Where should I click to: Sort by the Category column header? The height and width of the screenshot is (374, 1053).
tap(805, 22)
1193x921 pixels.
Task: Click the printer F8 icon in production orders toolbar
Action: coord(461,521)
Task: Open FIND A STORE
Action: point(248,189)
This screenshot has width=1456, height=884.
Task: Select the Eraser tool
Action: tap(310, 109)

■ **TASK ITEM**
A word-for-word copy of all the material is the required answer.

■ **ANSWER SPACE**
Where should I click to: Sort by the Category column header? The height and width of the screenshot is (374, 1053).
tap(805, 22)
1193x921 pixels.
Task: Click the printer F8 icon in production orders toolbar
Action: coord(461,521)
Task: Open FIND A STORE
Action: point(248,189)
This screenshot has width=1456, height=884.
Task: Select the Eraser tool
Action: tap(310, 109)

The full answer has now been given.